### Data for processing

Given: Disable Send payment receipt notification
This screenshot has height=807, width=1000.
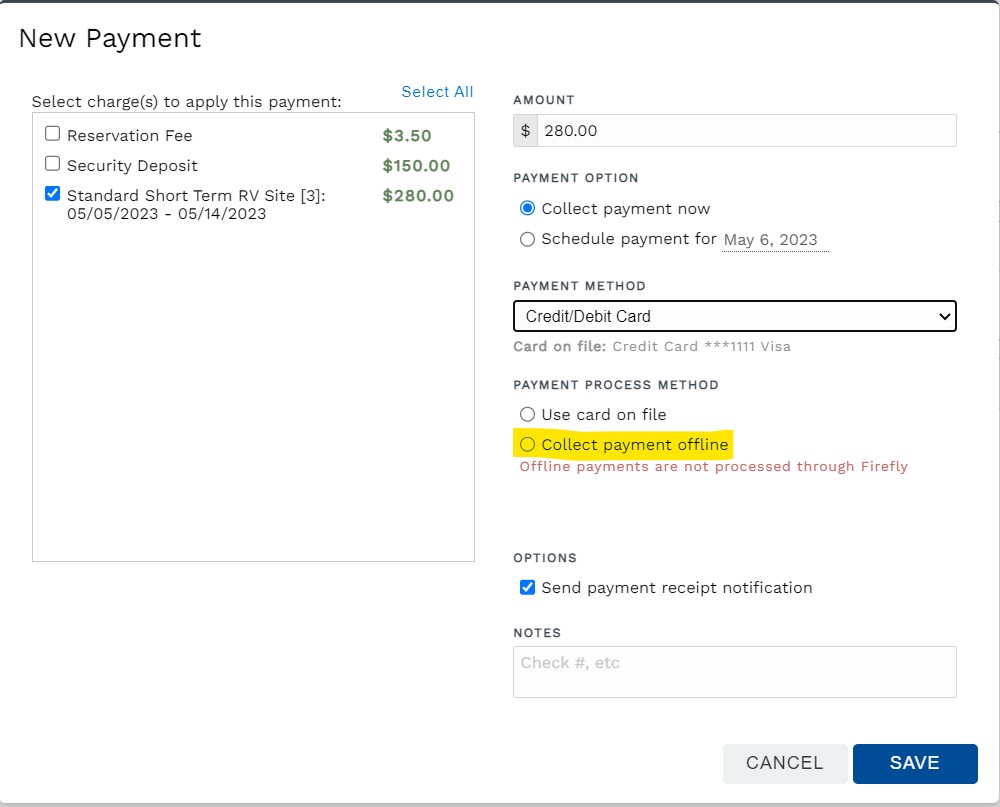Looking at the screenshot, I should (527, 587).
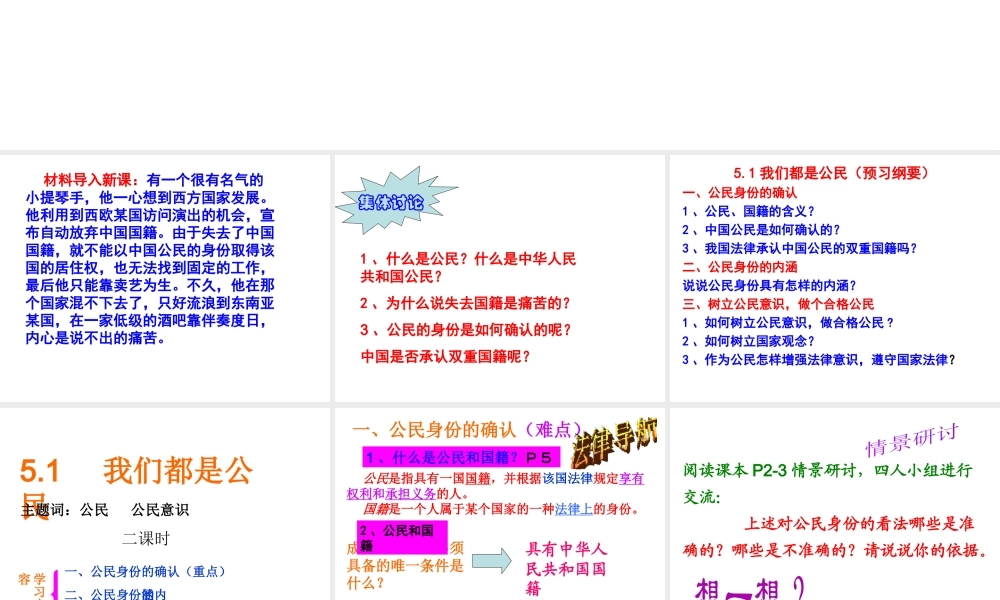Click the magenta box 什么是公民和国籍
Screen dimensions: 1000x600
pyautogui.click(x=459, y=457)
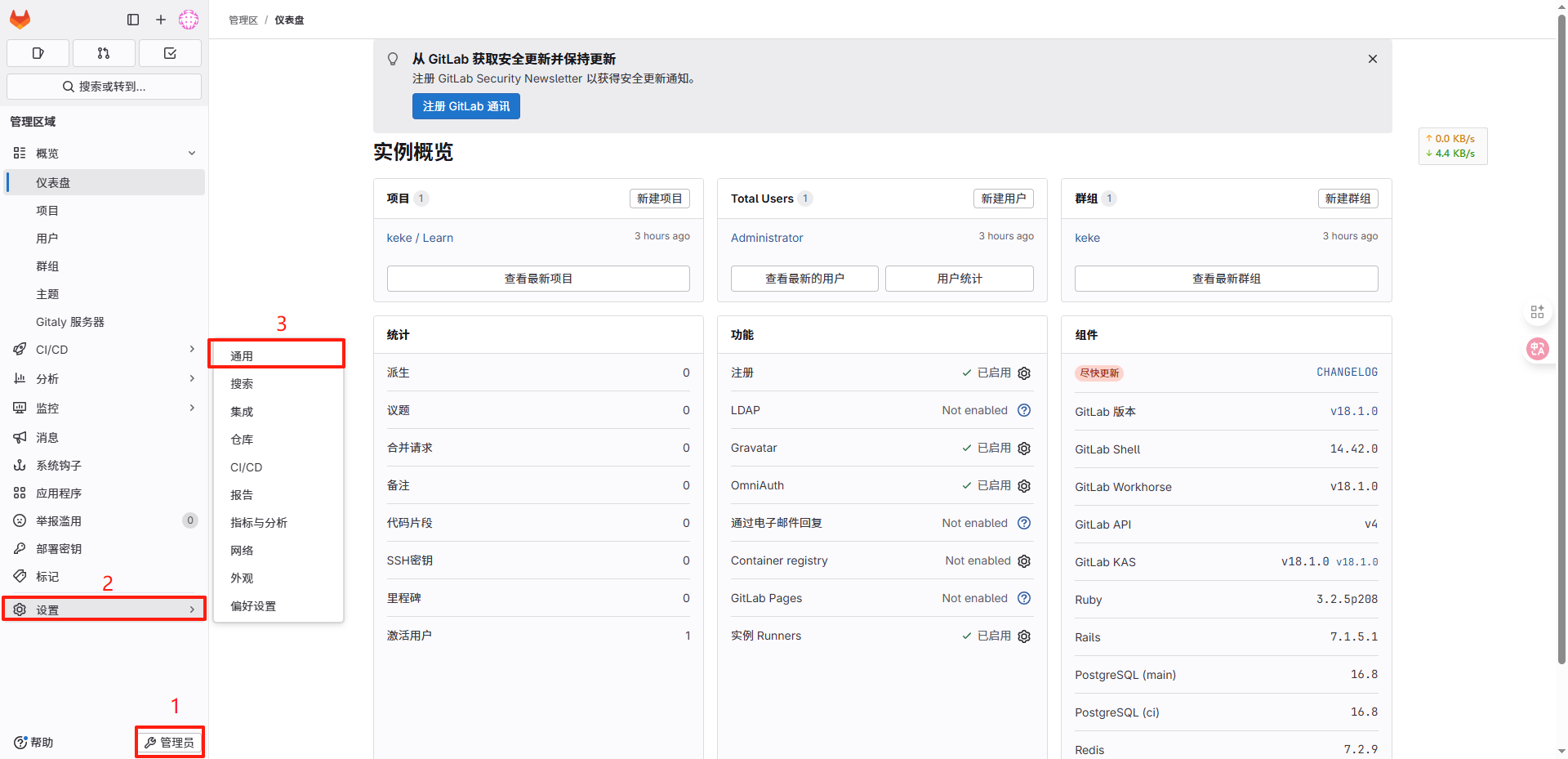Click the GitLab fox logo
1568x759 pixels.
(20, 19)
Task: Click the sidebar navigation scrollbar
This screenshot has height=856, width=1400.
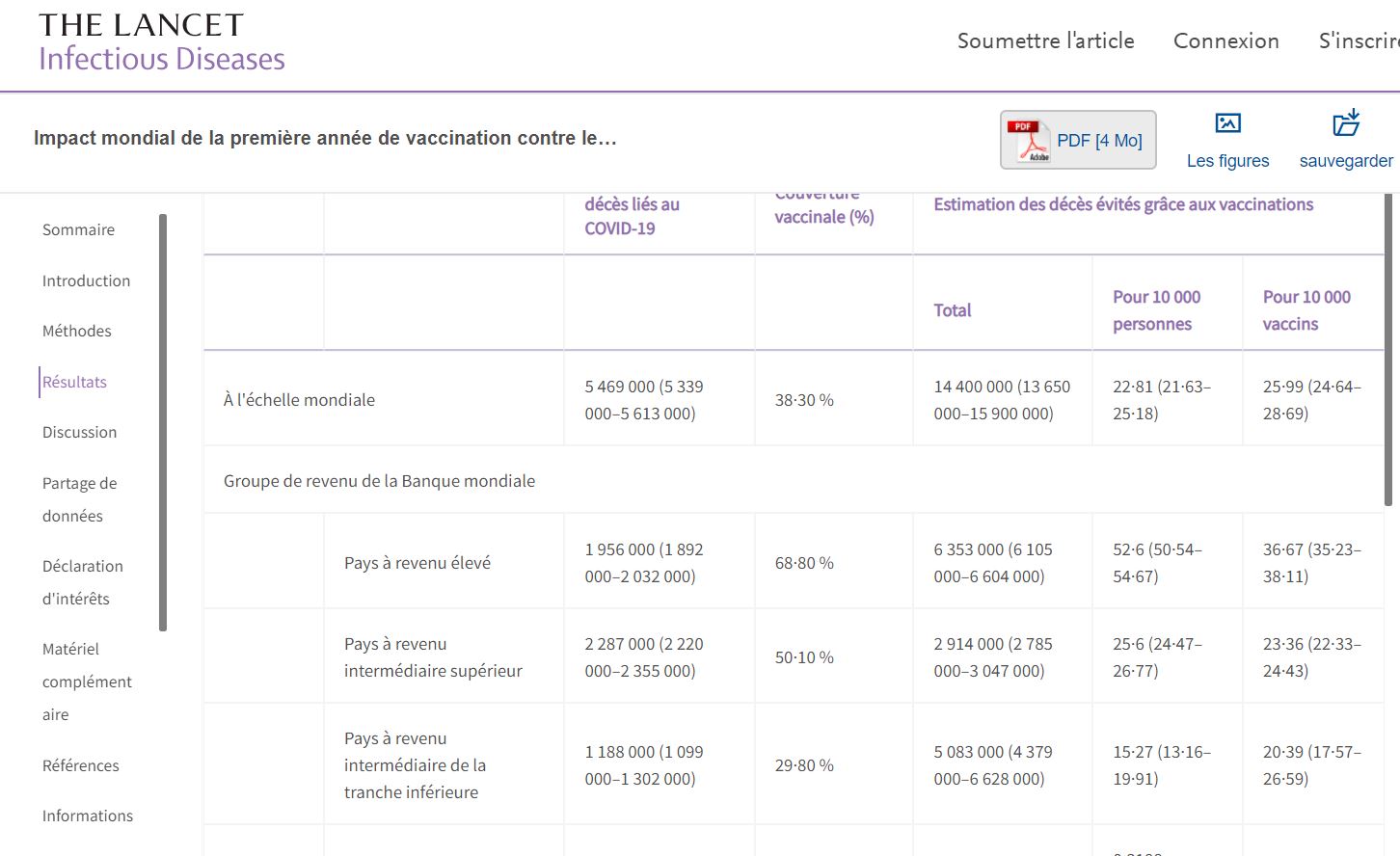Action: [x=163, y=422]
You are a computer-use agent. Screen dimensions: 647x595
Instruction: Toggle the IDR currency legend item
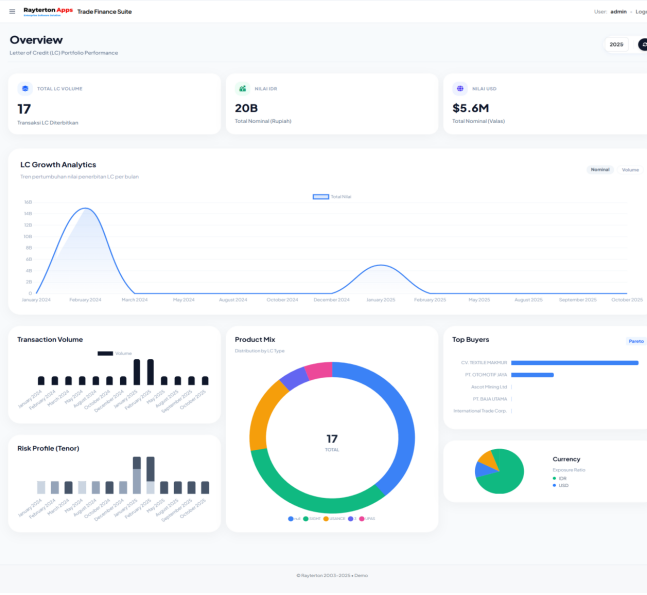(x=559, y=478)
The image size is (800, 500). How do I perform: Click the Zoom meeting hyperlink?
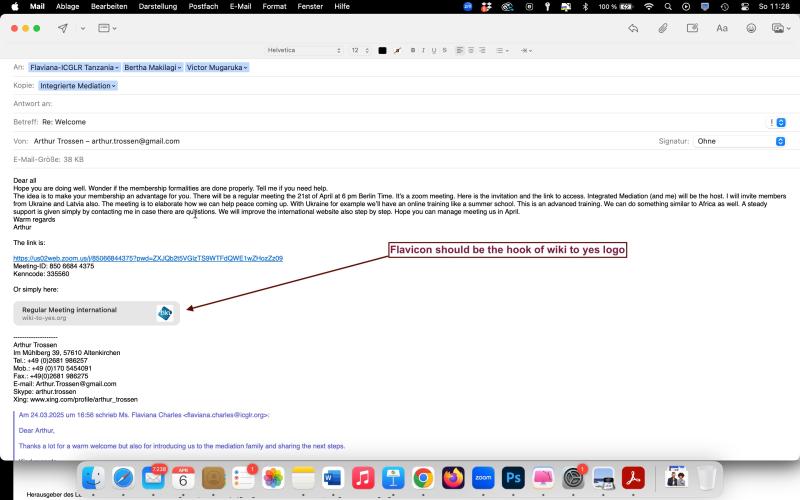(x=148, y=258)
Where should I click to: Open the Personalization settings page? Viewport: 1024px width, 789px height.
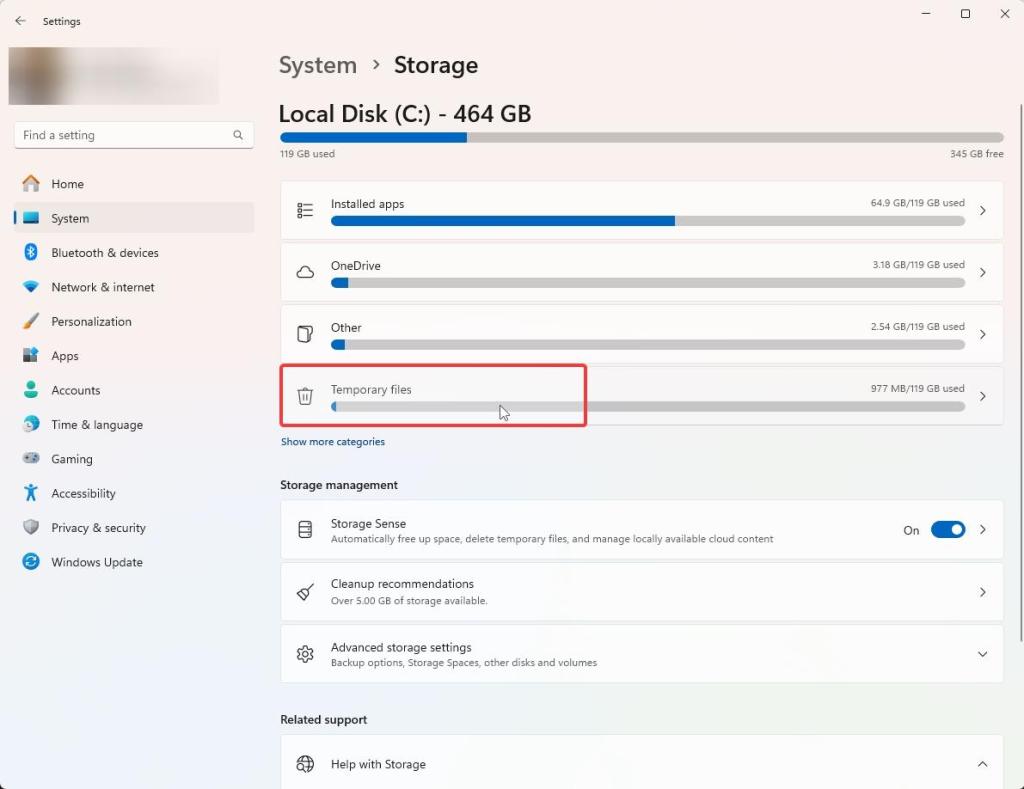(91, 322)
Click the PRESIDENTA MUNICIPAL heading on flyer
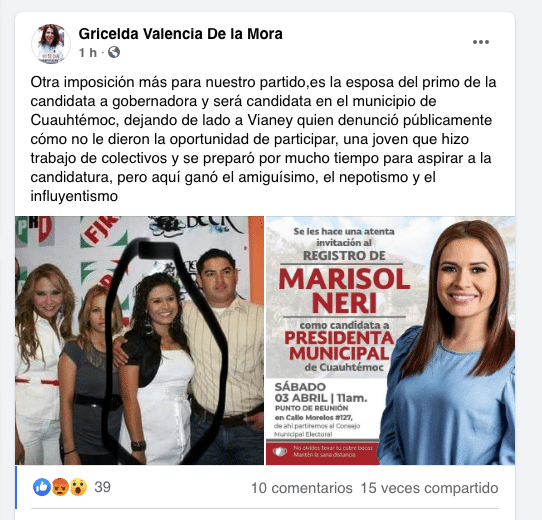The height and width of the screenshot is (520, 542). (339, 346)
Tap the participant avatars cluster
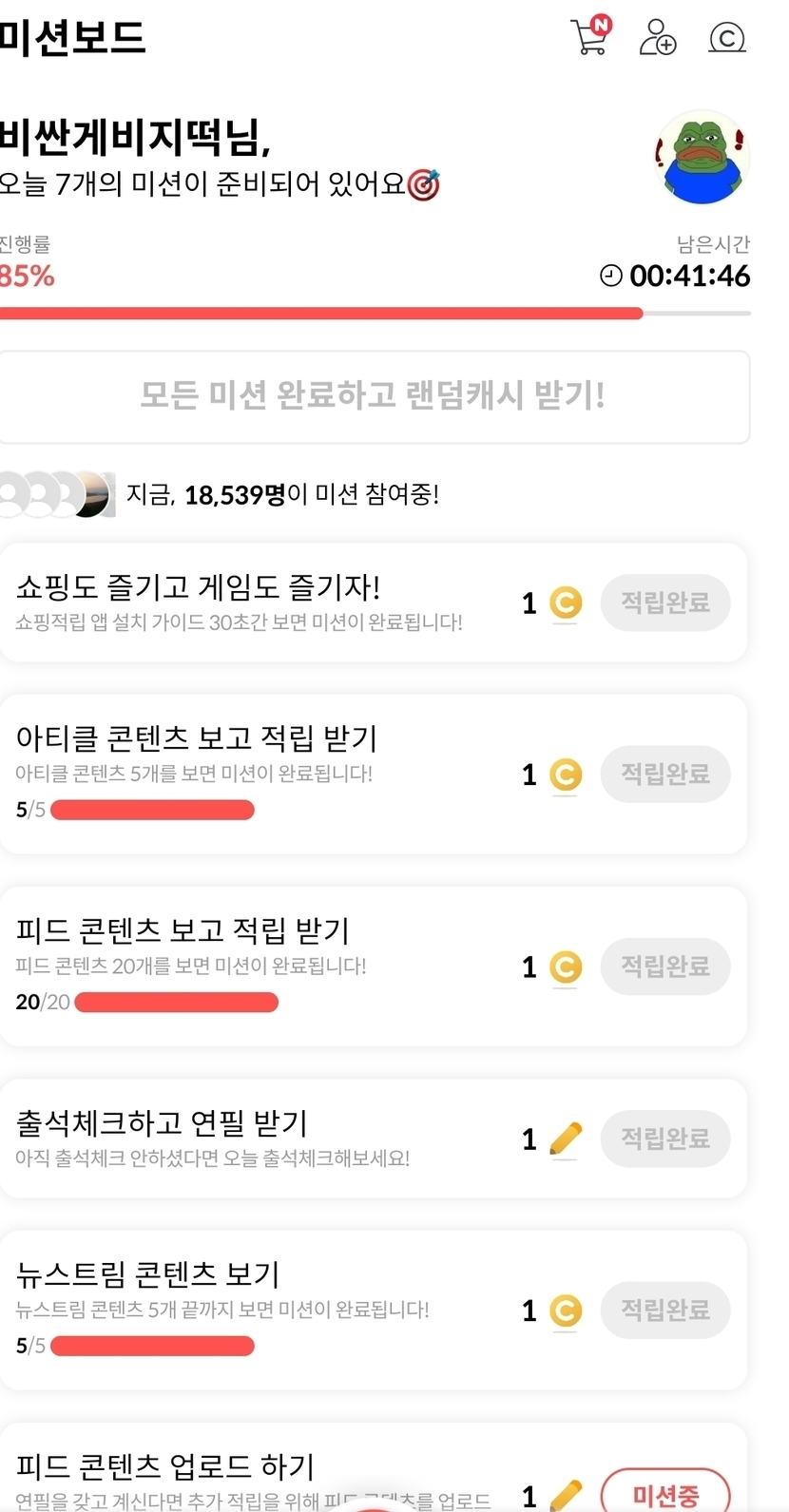This screenshot has width=789, height=1512. point(57,494)
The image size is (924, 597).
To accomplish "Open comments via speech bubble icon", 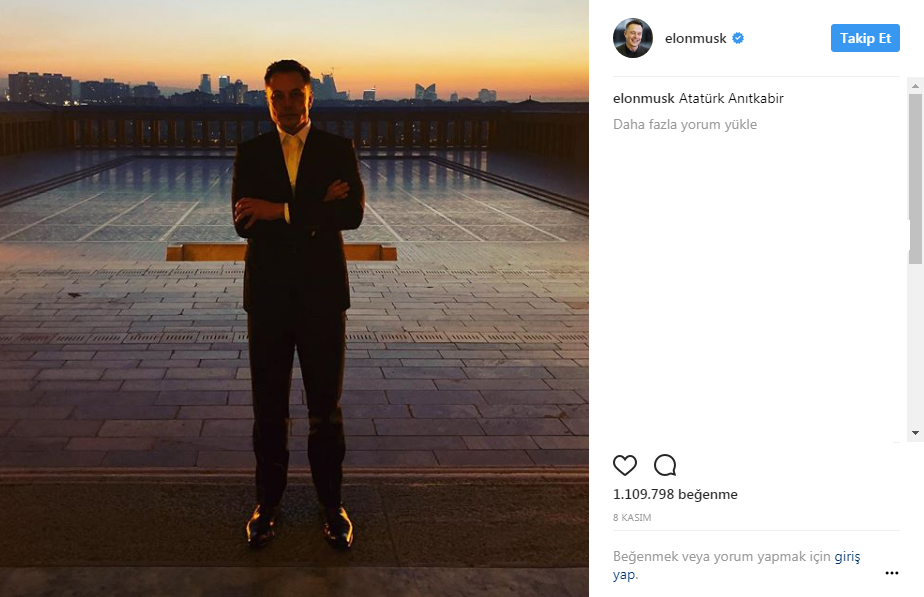I will pos(665,465).
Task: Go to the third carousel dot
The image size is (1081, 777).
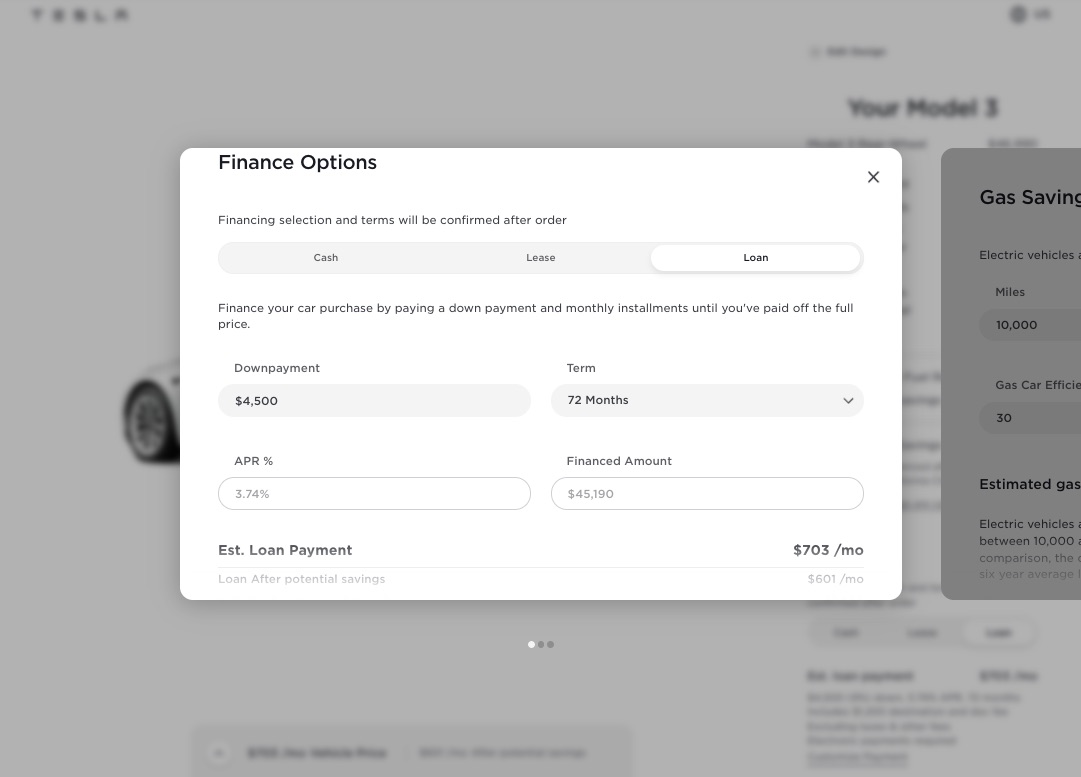Action: point(550,645)
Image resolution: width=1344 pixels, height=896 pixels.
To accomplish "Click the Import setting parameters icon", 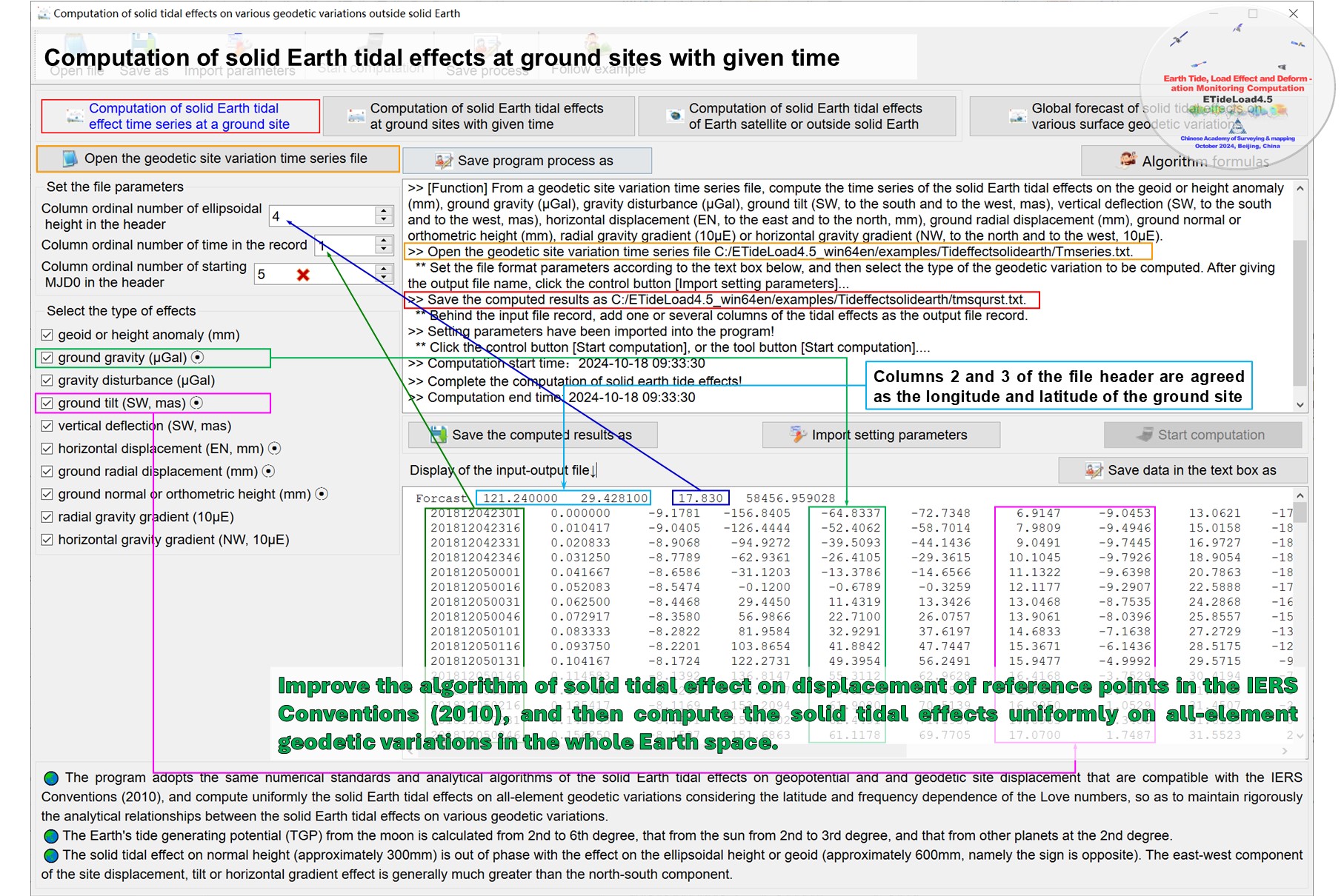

### Problem to work on
Gather all lines from the listing above in which "Task" occurs.

### Answer section
Task: Click the sidebar navigation scrollbar
Task: Go to the third carousel dot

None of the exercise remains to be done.